Als sie nach ihrem Kunststudium in London und Glasgow mit Ende 20 damit begann, Musik zu veröffentlichen, war der Sound von Joanne Robertson noch teils naturalistischer, teils introspektiver LoFi, der sich leichtfüßig durch verwunschene Gärten bewegte. Auf ihrem Debütalbum „The Lighter“ von 2008 sind Sprache und Gesang noch klar verständlich und deskriptiv. Während ihrer langjährigen Zusammenarbeit mit dem britischen Prankster Dean Blunt, die 2017 im bekanntesten Album der beiden mündete, „Walhalla“, abstrahierte sie diese Klarheit vom Anfang ihrer Karriere immer weiter hin zu einem Zustand des endgültigen Verschwimmens, des „Blurrr“.
So schön klang Zufall noch nie
Würde man Roland Barthes’ Konzept des Punctums auf Musik anwenden, wäre der Sound von Robertson ein ideales Beispiel. Die einnehmende Beiläufigkeit ihrer Songs, deren Struktur sich stetig verschiebt und deren Wandlung nie vorhersehbar ist. Klänge, die immer auch eine Zufälligkeit suggerieren, machen den Reiz dieser irrlichternden Musik aus. Es deckt sich mit Robertsons Aussage, dass ihre Songs im Zusammenhang mit ihrer Malerei stünden und sie in beidem sehr improvisatorisch arbeite, wie sie in einem Interview verriet.

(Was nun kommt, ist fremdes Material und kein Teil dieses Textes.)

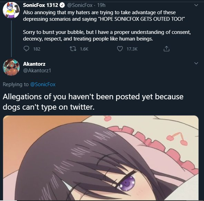
Task: Click the 1.6K retweets count
Action: (x=84, y=49)
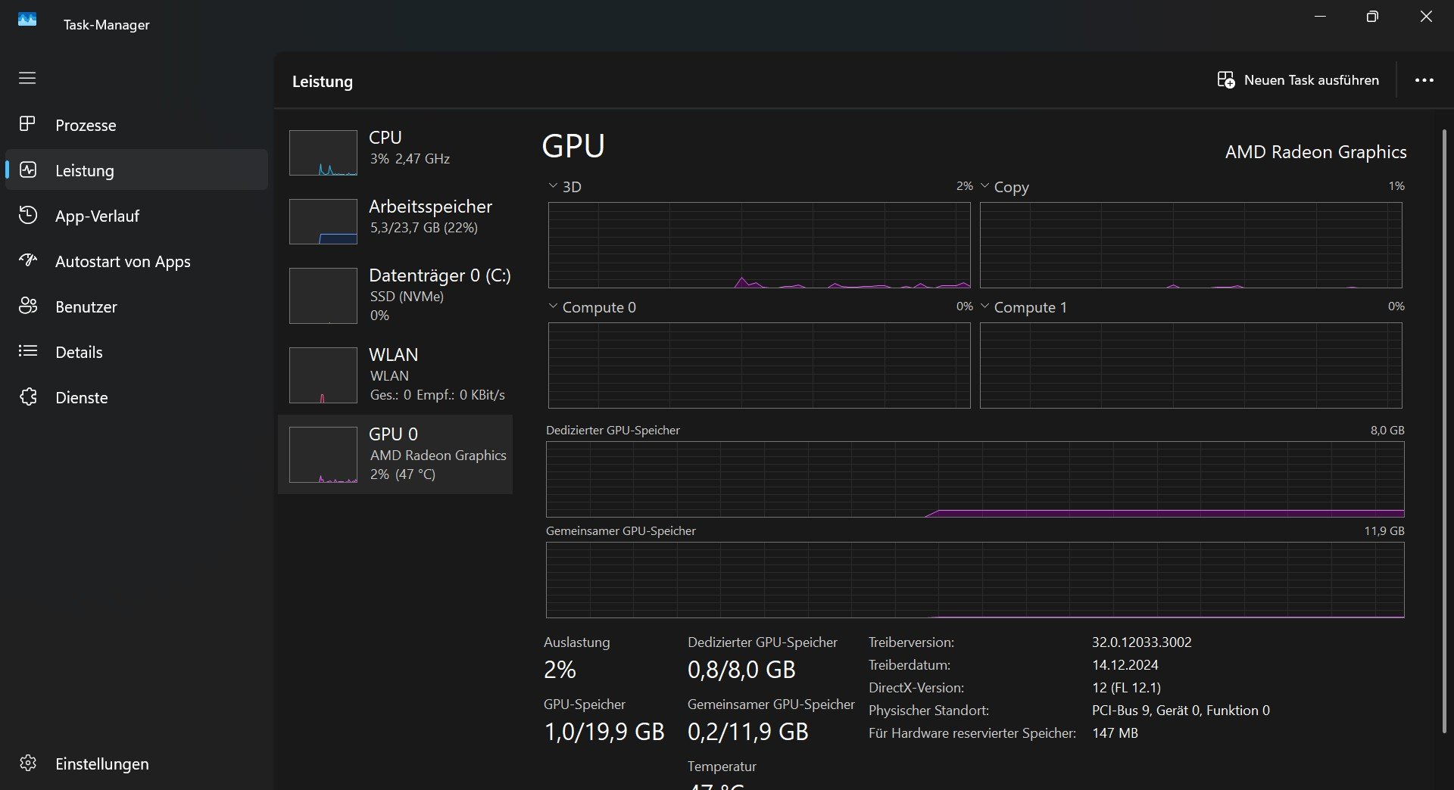1454x790 pixels.
Task: Click the Details list icon
Action: (27, 351)
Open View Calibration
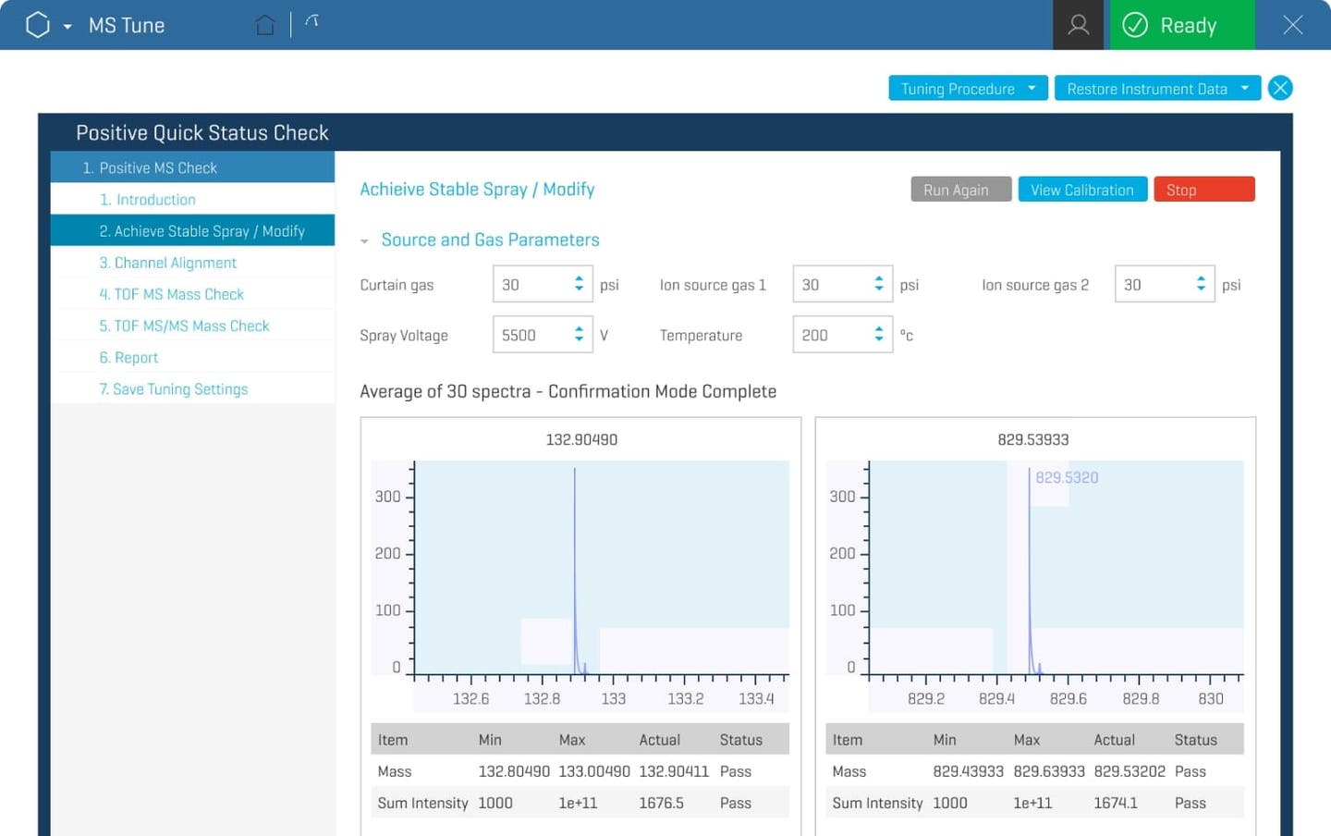1331x836 pixels. (x=1082, y=189)

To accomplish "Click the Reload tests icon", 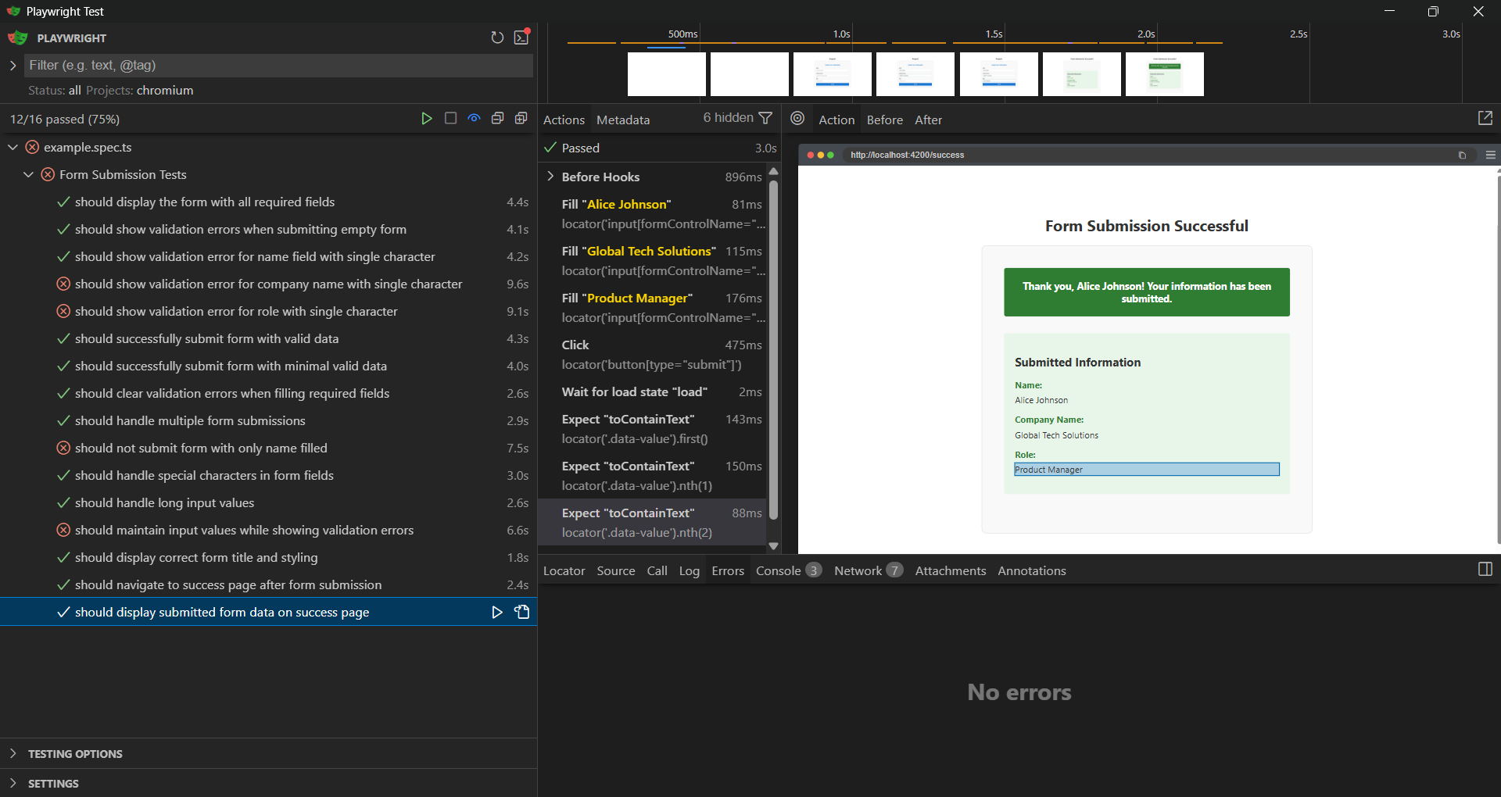I will coord(497,38).
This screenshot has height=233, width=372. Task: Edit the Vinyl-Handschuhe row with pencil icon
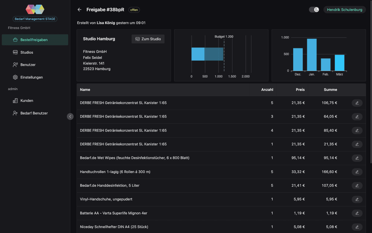(x=357, y=199)
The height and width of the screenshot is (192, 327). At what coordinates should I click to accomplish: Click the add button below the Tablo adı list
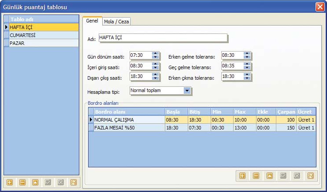pos(10,182)
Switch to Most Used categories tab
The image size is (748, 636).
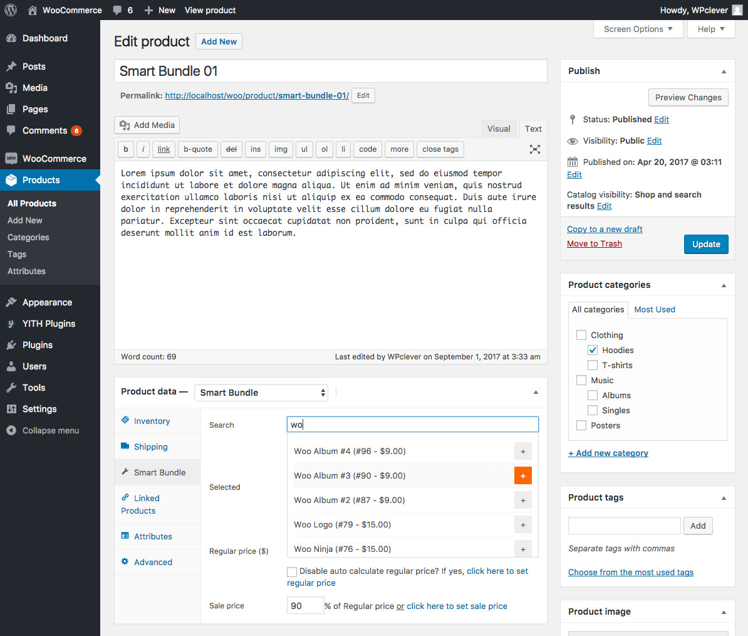point(655,309)
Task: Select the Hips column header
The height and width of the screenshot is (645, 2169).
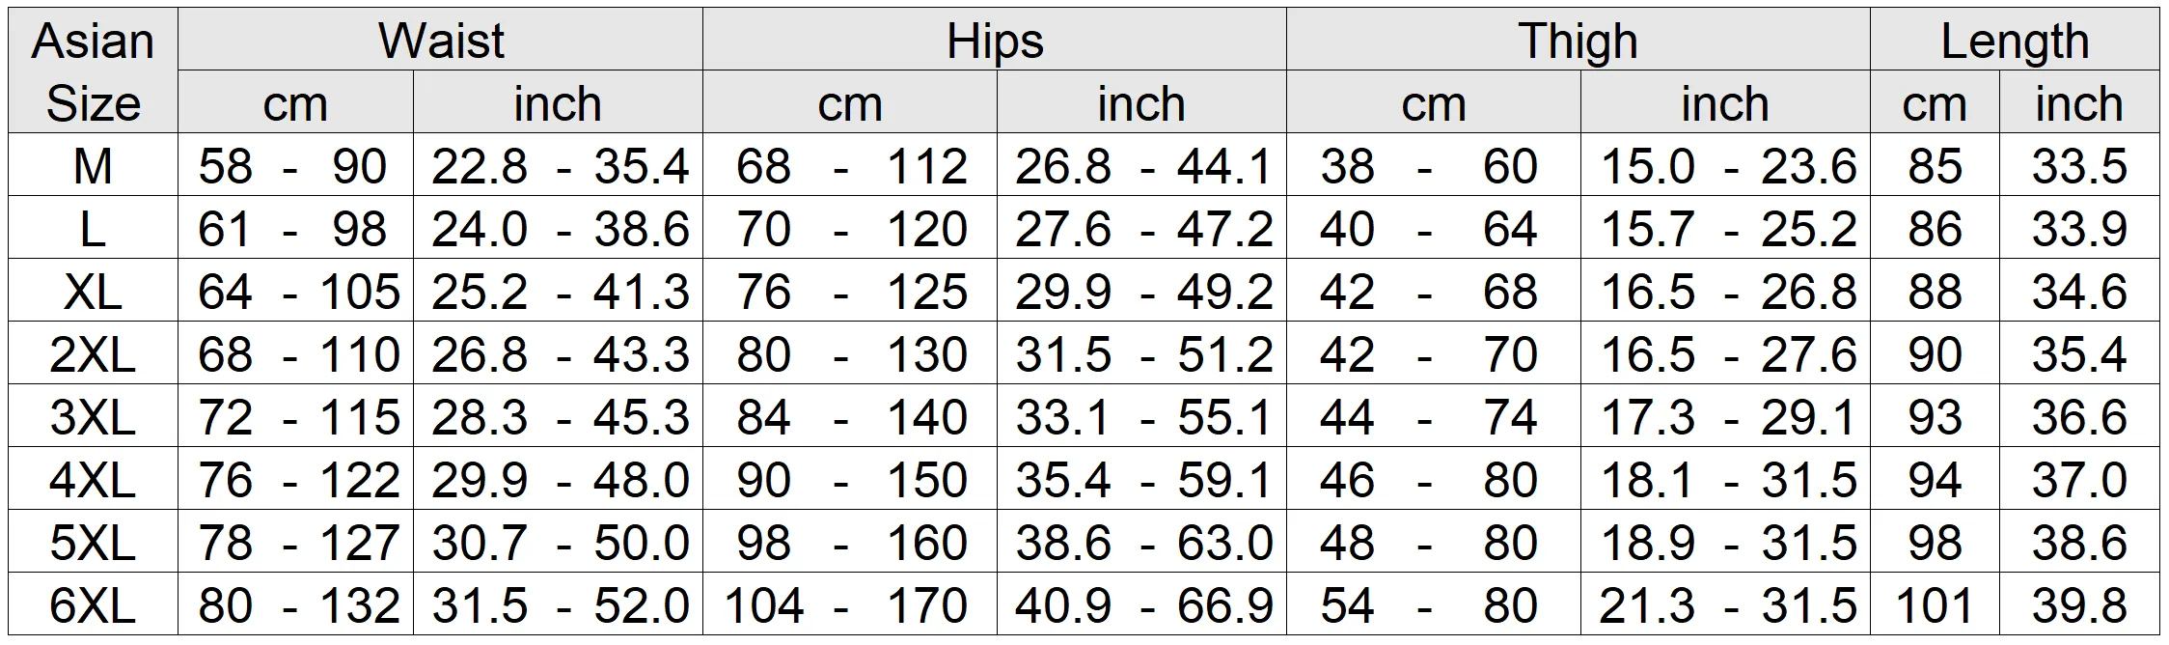Action: tap(995, 40)
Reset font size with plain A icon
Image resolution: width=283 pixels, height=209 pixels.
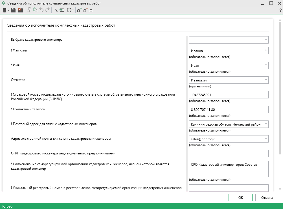(x=91, y=10)
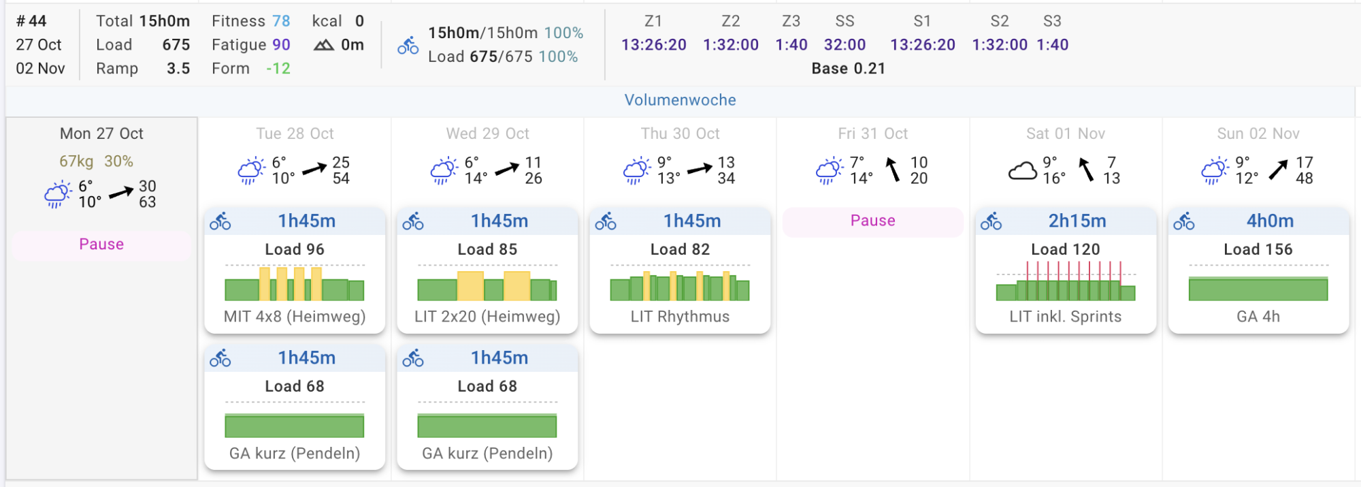Image resolution: width=1361 pixels, height=487 pixels.
Task: Click the elevation mountain icon in summary
Action: coord(323,46)
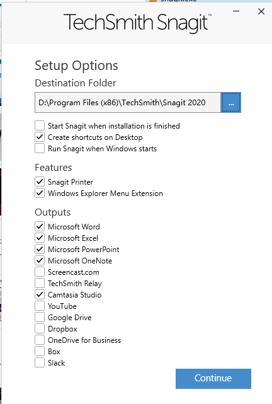The width and height of the screenshot is (272, 404).
Task: Enable the Screencast.com output
Action: tap(40, 272)
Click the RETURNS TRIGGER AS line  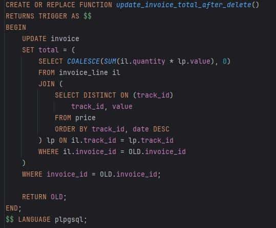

Auch in den Konzerten ist dieser bewusste Flow der Improvisation anzumerken – und in den Texten entsteht oft ein freies Assoziieren im Bewusstseinsstrom. Es setzt sich mit der Suche nach dem „Blurrr“, der Sehnsucht nach dem Verschwimmen mit einer anderen Person, einem anderen Körper auseinander und dem Gefühl der Einsamkeit, wenn das Verschwimmen in weiter Ferne liegt.
Empfohlener externer Inhalt
Gown
Was also will uns die Künstlerin damit sagen? Vielleicht, dass Klarheit und Deutlichkeit keine Zustände sind, die unserer Gegenwart entsprechen. „Blurrr“ als Zustandsbeschreibung, das Verschwimmen von Ereignissen, Erfahrungen, Ideologien, die öffentlich jederzeit einsehbare Parallelität der Dinge. Und die damit einhergehende Undurchsichtigkeit. Oder „Blurrr“ als Modus in der Kunst. Es passt, dass „Die Holländerinnen“ von Dorothee Elmiger den deutschen Buchpreis gewonnen hat, ein Werk, dessen Zeitebenen, Erzählstränge und Gefühlswallungen ebenfalls verschwimmen.
Unabhängig von solchen Deutungsversuchen ist „Blurrr“ purer musikalischer Genuss, der sich nicht aufdrängen will, sondern ganz behutsam zum Bestandteil der eigenen Wahrnehmung wird.